[Records from a data source]

○ ○ ○

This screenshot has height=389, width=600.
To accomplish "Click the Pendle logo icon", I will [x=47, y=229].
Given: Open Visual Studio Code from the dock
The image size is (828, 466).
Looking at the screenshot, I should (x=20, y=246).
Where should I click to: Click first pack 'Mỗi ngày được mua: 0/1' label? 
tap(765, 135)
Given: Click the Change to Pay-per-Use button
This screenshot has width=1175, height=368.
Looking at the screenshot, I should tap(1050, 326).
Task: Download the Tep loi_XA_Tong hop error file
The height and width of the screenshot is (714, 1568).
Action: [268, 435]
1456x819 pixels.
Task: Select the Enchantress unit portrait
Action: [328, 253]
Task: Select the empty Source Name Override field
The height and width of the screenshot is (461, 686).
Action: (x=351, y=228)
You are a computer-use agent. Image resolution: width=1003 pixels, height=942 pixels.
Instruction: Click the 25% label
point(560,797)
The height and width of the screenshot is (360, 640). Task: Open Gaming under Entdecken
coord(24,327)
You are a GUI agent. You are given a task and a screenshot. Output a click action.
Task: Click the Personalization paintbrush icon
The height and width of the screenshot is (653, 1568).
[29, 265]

○ ○ ○

Work required> Your reply must be the entries above, returned word for word.

Exercise result>
This screenshot has height=389, width=600.
To accomplish "Click the Pendle logo icon", I will [x=47, y=229].
Given: Open Visual Studio Code from the dock
The image size is (828, 466).
Looking at the screenshot, I should (x=20, y=246).
Where should I click to: Click first pack 'Mỗi ngày được mua: 0/1' label? 
tap(765, 135)
Given: Click the Change to Pay-per-Use button
This screenshot has width=1175, height=368.
Looking at the screenshot, I should tap(1050, 326).
Task: Download the Tep loi_XA_Tong hop error file
The height and width of the screenshot is (714, 1568).
Action: [268, 435]
1456x819 pixels.
Task: Select the Enchantress unit portrait
Action: [328, 253]
Task: Select the empty Source Name Override field
The height and width of the screenshot is (461, 686).
Action: (x=351, y=228)
You are a computer-use agent. Image resolution: width=1003 pixels, height=942 pixels.
Instruction: Click the 25% label
point(560,797)
The height and width of the screenshot is (360, 640). Task: Open Gaming under Entdecken
coord(24,327)
You are a GUI agent. You are given a task and a screenshot. Output a click action.
Task: Click the Personalization paintbrush icon
The height and width of the screenshot is (653, 1568).
[29, 265]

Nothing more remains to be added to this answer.